:: WHAT YOU NEED TO DO ::
What is needed is the complete listing, repeated exactly.
:::
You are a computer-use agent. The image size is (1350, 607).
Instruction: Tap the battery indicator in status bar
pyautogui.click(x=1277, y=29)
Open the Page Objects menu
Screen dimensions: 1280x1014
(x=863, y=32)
:::
:: SOLUTION ::
You are a computer-use agent. The image size is (1350, 607).
Instruction: Tap the battery indicator in status bar
pyautogui.click(x=1277, y=29)
Open the Page Objects menu
Screen dimensions: 1280x1014
(x=863, y=32)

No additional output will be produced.